Febrio mengatakan, pemerintah juga siap melakukan deregulasi untuk memberi daya tawar ke Presiden AS Donald Trump. Namun, langkah deregulasi ini diharapkan menyasar seluruh aspek aturan pemerintah. “Jadi yang kita tunjukkan adalah regulasi reformasi perpajakan kepabeanan untuk kemudahan sektor usaha,” kata dia.
Baca Juga
Emas Lolos BM Tinggi, Tarif Impor TPT dan Alas Kaki Dinegosiasi
Menteri Keuangan Sri Mulyani sebelumnya menyebut tak hanya administrasi, perbaikan perpajakan juga menyasar tarif PPH impor. Menurutnya, PPH impor akan diturunkan dari 2,5% menjadi 0,5%. “Kebijakan perpajakan untuk PPH impor, kami akan melakukan penyesuaian untuk produk tertentu yang tadinya 2,5% ke 0,5%” kata dia.
Mantan Direktur Pelaksana Bank Dunia itu menjelaskan, pemerintah akan menyesuaikan tarif biaya produk impor yang awalnya di antara 5% hingga 10% menjadi 0% hingga 5%. “Ini untuk produk-produk yang berasal dari Amerika Serikat, yang masuk dalam most favored nation,” jelas dia.
Pemerintah juga akan menyasar perbaikan tarif bea keluar untuk minyak sawit mentah (crude palm oil/CPO). Tarif bea keluar CPO akan dilakukan penyesuaian sehingga ekuivalen mengurangi beban hingga 5%.
“Pak Menteri Perdagangan dan Menko Perekonomian juga minta agar biaya masuk antidumping, imbalance safeguard bisa dilakukan dan dipercepat hanya dalam waktu 15 hari. Itu akan dilakukan bersama dengan K/L (kementerian/lembaga) yang lain,” ujar dia.

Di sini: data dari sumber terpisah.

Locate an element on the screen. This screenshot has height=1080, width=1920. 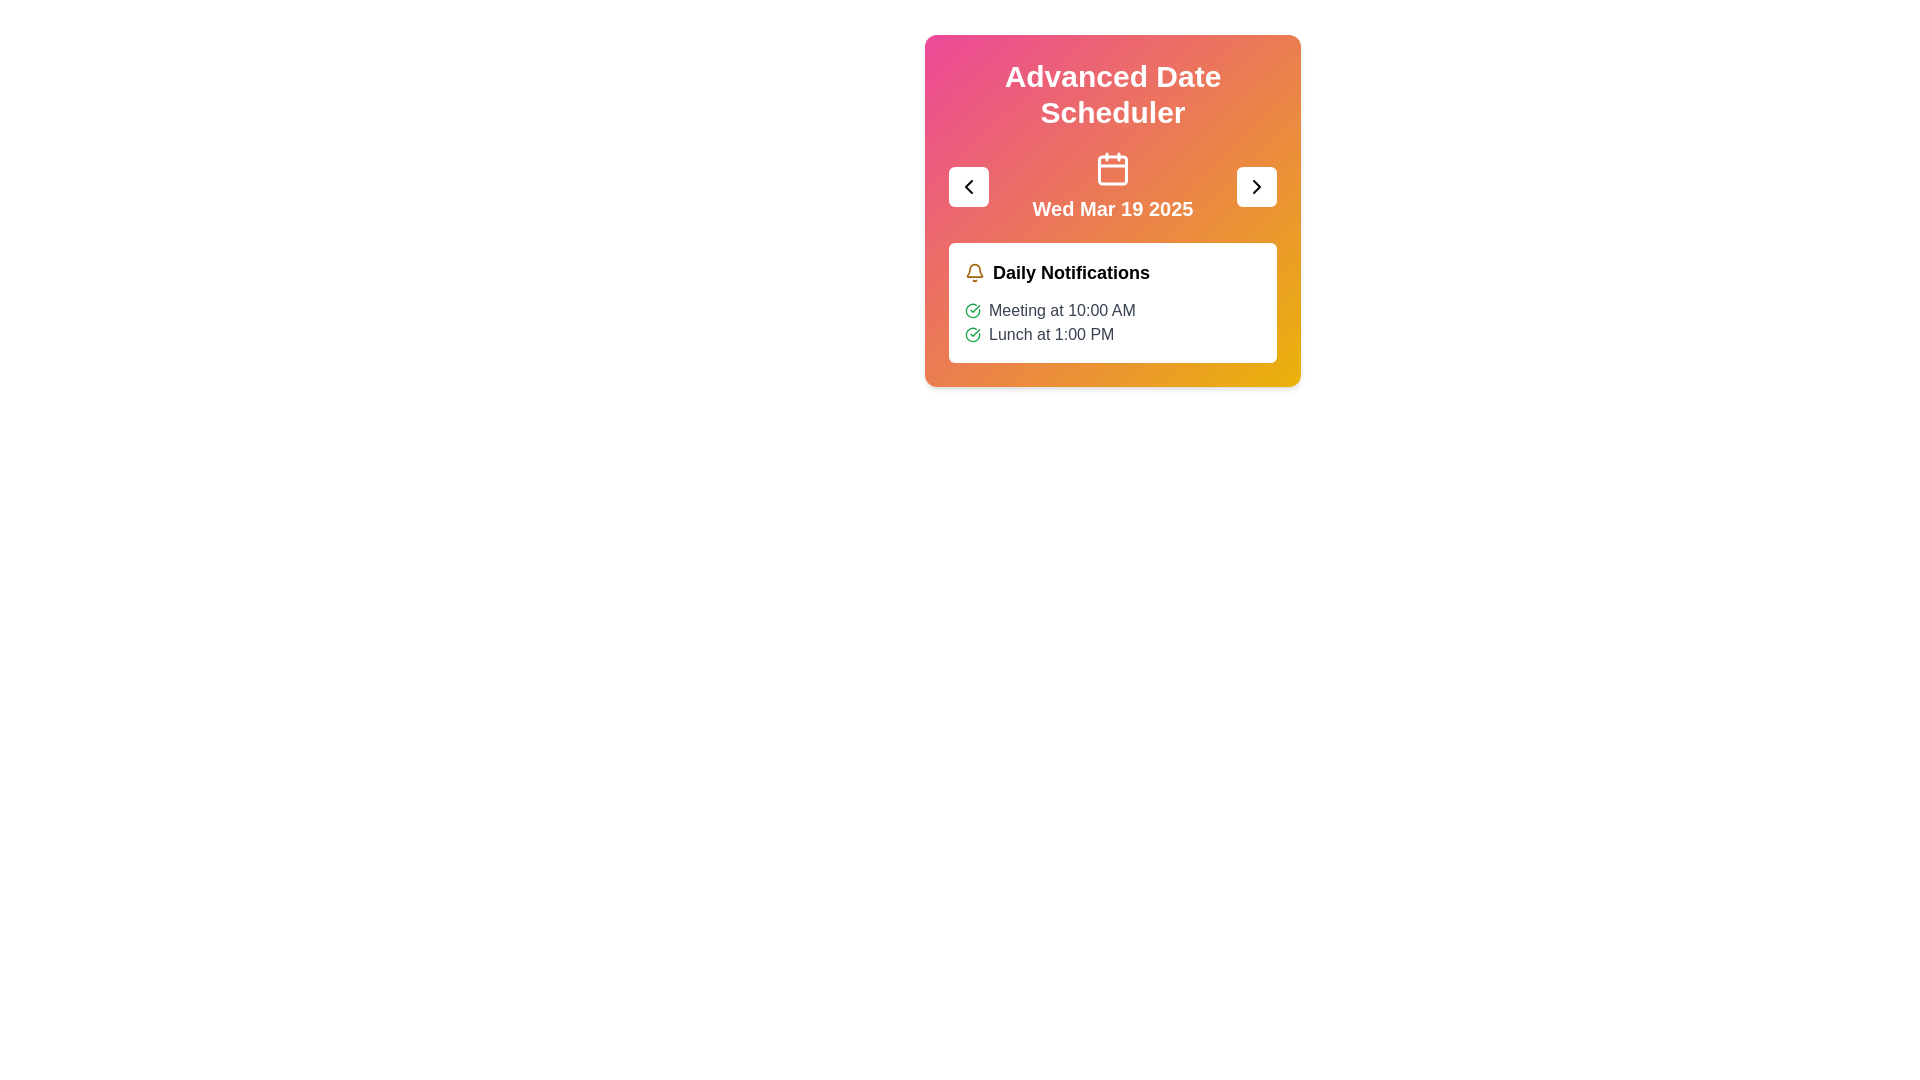
the icon that visually indicates the successful scheduling of the event 'Lunch at 1:00 PM', located in the top-left corner of the bounding box containing the text is located at coordinates (973, 334).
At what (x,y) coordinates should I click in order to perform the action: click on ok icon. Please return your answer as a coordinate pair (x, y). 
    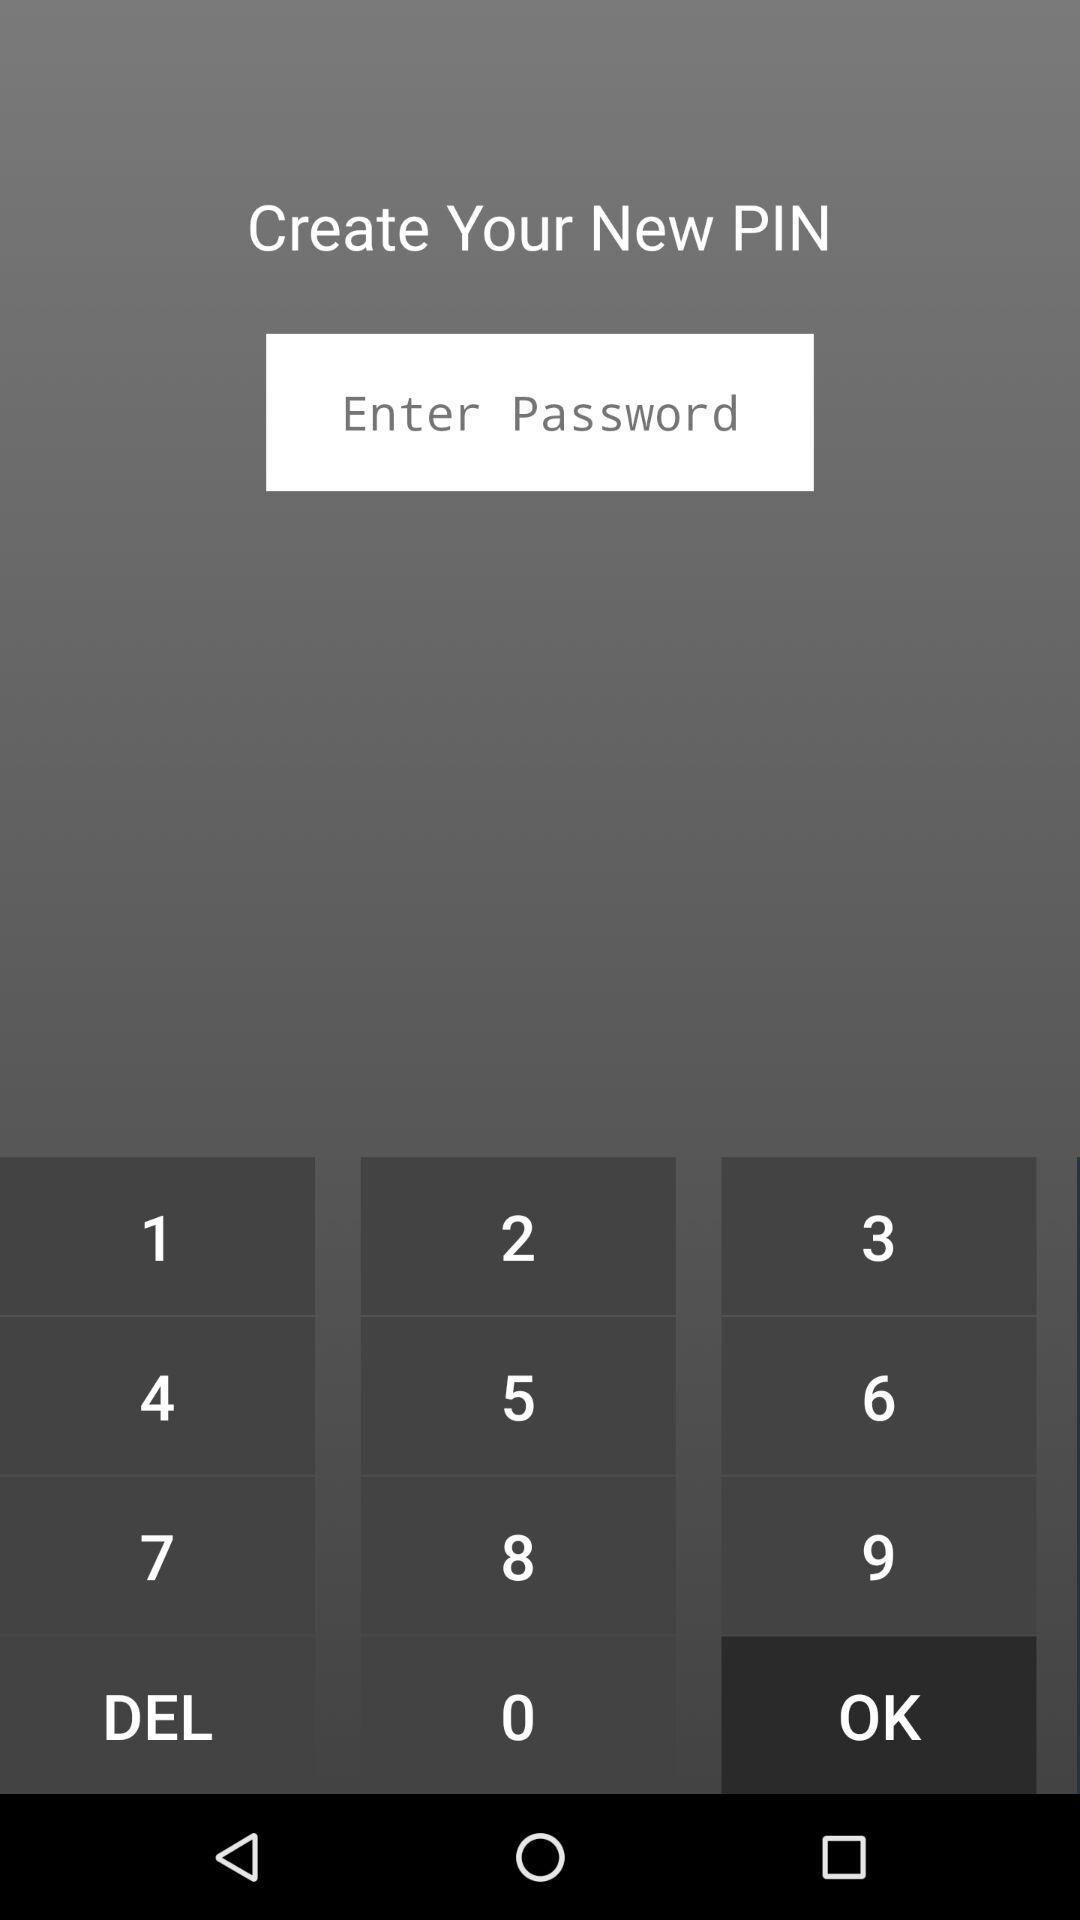
    Looking at the image, I should click on (878, 1714).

Dalam paparan Kemenkeu disebutkan terdapat lima poin ukuran, yaitu administrasi perpajakan dan kepabeanan, kebijakan perpajakan, penyesuaian tarif bea masuk produk impor, penyesuaian tarif bea keluar CPO, dan trade remedies.
Dalam administrasi perpajakan, terdapat tiga hal utama yang disasar pemerintah, yaitu proses percepatan pemeriksaan pajak, restitusi pajak, serta perizinan dan pengawasan ekpor impor. Kemenkeu menyebut, evaluasi terhadap tiga instrumen ini setara dengan 2% non-tariff measurement (NTM).
Baca Juga
Apindo Minta Impor dari AS Langsung oleh Industri, Tidak Lewat Pihak Ketiga
Untuk kebijakan perpajakan, pemerintah akan menyesuaikan tarif PPh impor untuk produk elektronik, seluler, dan laptop. Penyesuaian ini setara dengan 2% NTM.
Sementara penyesuaian tarif bea masuk akan menyasar semua produk AS termasuk besi baja, alat kesehatan, pertambangan, produk turunan besi dan baja, serta produk yang masuk dalam perjanjian informasi dan teknologi. Tarif untuk berbagai produk ini akan memangkas NTM sebesar 5%.
Pemerintah menyebut penyesuaian tarif bea keluar CPO akan dikalkulasi ulang. Nilai bea keluar bervariasi hingga 0% hingga 25%. Dengan demikian, NTM yang dapat dipangkas berkisar sekitar 5%.